With a bit of Python knowledge you should be able to figure out what's going on now. Think: if
socket.error is now just an alias of
OSError, what does
if isinstance(e, socket.error) mean, in Python 3.3+ ? It means just the same as
if isinstance(e, OSError). And guess what?
requests.exception.ConnectionError happens to be a subclass of
OSError. Thus, if
e is an instance of
isinstance(e, socket.error) will return
True in Python 3.3+. In Python 2, it returns
False. It's easy to check this in an interactive Python shell or with a test script, to confirm.
Because of this, when we run under Python 3 and
e is a
requests.exception.ConnectionError, we're unexpectedly entering this block intended for handling
socket.error exceptions and - because that block always returns, having the
return False line that gets hit if the
errno attribute check fails - we're never actually reaching the later block that's actually intended to handle
requests.exception.ConnectionError instances at all, we return
False before we get there.
There are a few different ways you could fix this - you could just drop the
return False short-circuit line in the
socket.error block, for instance, or change the ordering so the
requests.exception.ConnectionError handling is done first. In the end I sent a pull request which drops the
return False, but also drops the
if isinstance(e, socket.error) checks (there's another, for nested exceptions, later) entirely. Since
socket.error is meant to be deprecated in Python 3.3+ we shouldn't really use it, and we probably don't need to - we can just rely on the
errno attribute check alone. Whatever type the exception is, if it has an
errno attribute and that attribute is
errno.EPIPE, I think we can be pretty sure this is a connection error.
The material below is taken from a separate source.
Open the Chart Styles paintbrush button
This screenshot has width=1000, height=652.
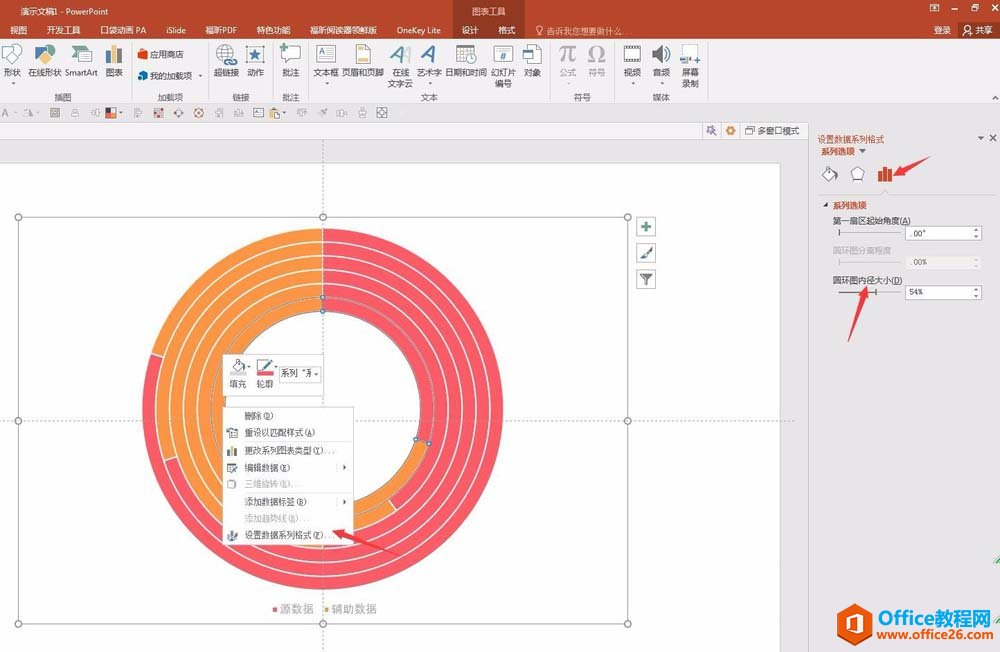pos(647,254)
What's the moral of this debugging tale? I guess it's this: when porting from Python 2 to Python 3 (or doing anything similar to that), fixing the things that outright crash or obviously behave wrong is sometimes the easy part. Even if everything seems to be working fine on a simple test, it's certainly possible that subtler issues like this could be lurking in the background, causing unexpected failures or (possibly worse) subtly incorrect behaviour. And of course, that's just another reason to add to the big old "Why To Have A Really Good Test Suite" list!
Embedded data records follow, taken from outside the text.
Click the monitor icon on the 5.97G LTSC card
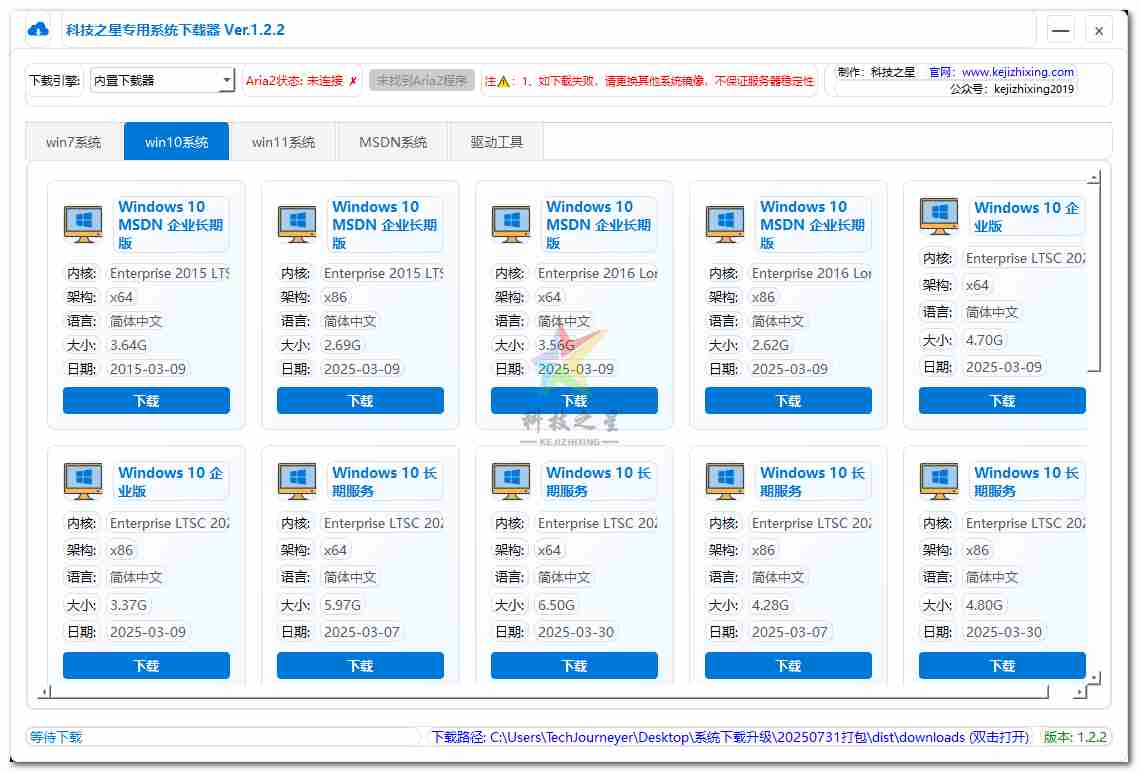The width and height of the screenshot is (1139, 773). pos(297,481)
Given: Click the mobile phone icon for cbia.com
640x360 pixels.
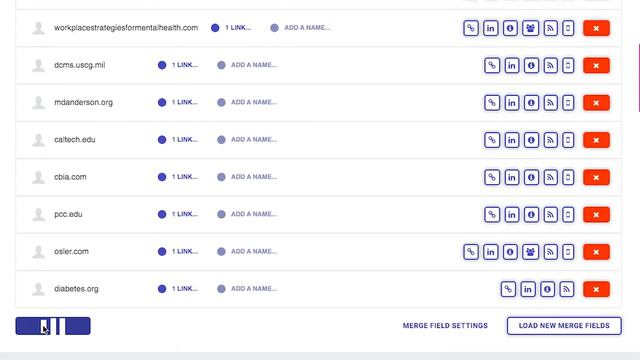Looking at the screenshot, I should point(568,177).
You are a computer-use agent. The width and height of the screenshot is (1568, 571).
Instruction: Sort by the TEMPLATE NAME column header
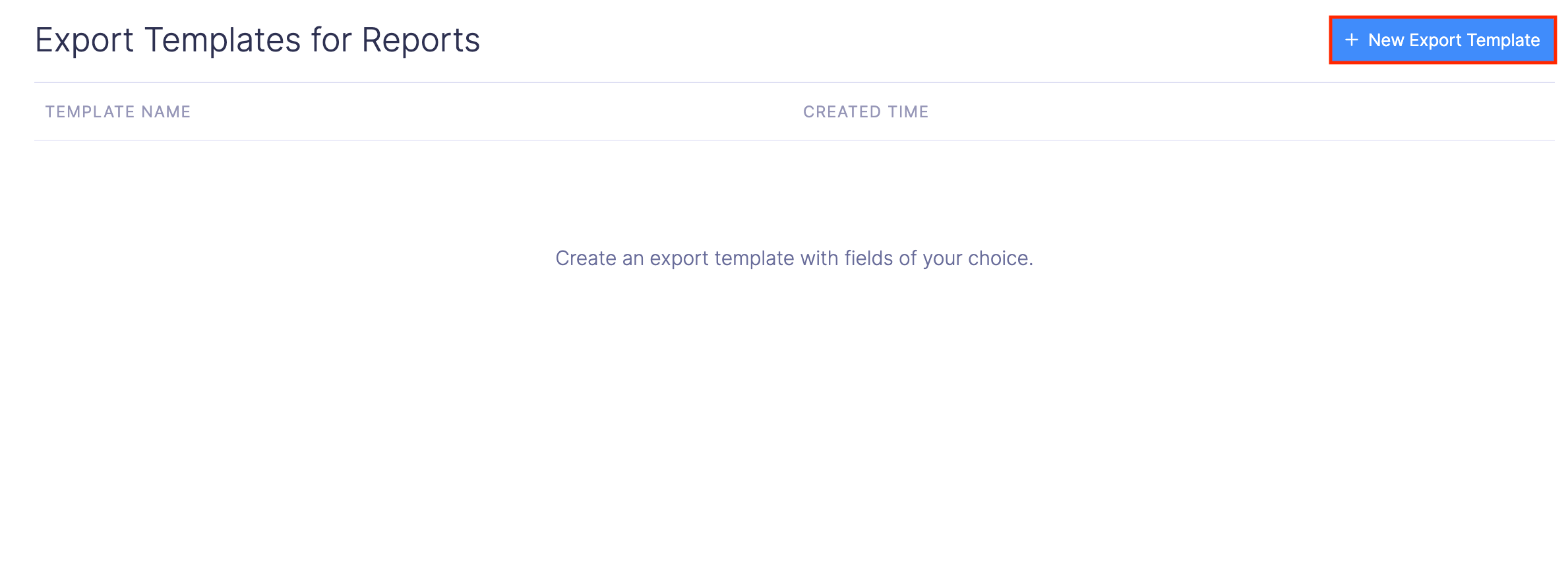point(117,111)
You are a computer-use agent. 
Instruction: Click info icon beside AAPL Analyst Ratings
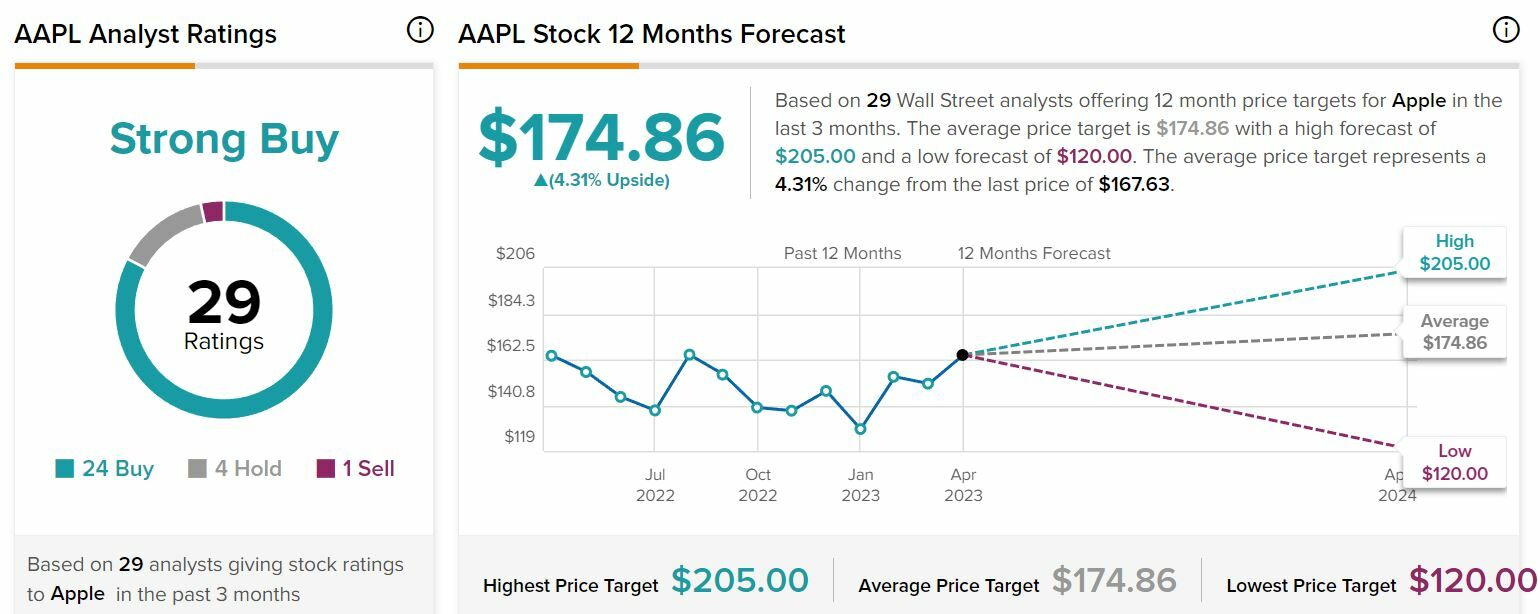[420, 31]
There's also a 'secondary moral', I guess, and that's this: predicting all the impacts of an interface change like this is hard. Remember the Python 3 docs mentioned a PEP associated with this change? Well, here it is. If you read it, it's clear the proposers actually put quite a lot of effort into thinking about how existing code might be affected by the change, but it looks like they still didn't consider a case like this. They talk about "Careless (or "naïve") code" which "blindly catches any of OSError, IOError, socket.error, mmap.error, WindowsError, select.error without checking the errno attribute", and about "Careful code is defined as code which, when catching any of the above exceptions, examines the errno attribute to determine the actual error condition and takes action depending on it" - and claim that "useful compatibility doesn't alter the behaviour of careful exception-catching code". However, Koji's code here clearly matches their definition of "careful" code - it considers both the exception's type, and the
errno attribute, in making decisions - but because it is not just doing
except socket.error as e or similar, but catching the exception elsewhere and then passing it to this function and using
isinstance, it still gets tripped up by the change.
So...the ur-moral, as always, is: software is hard!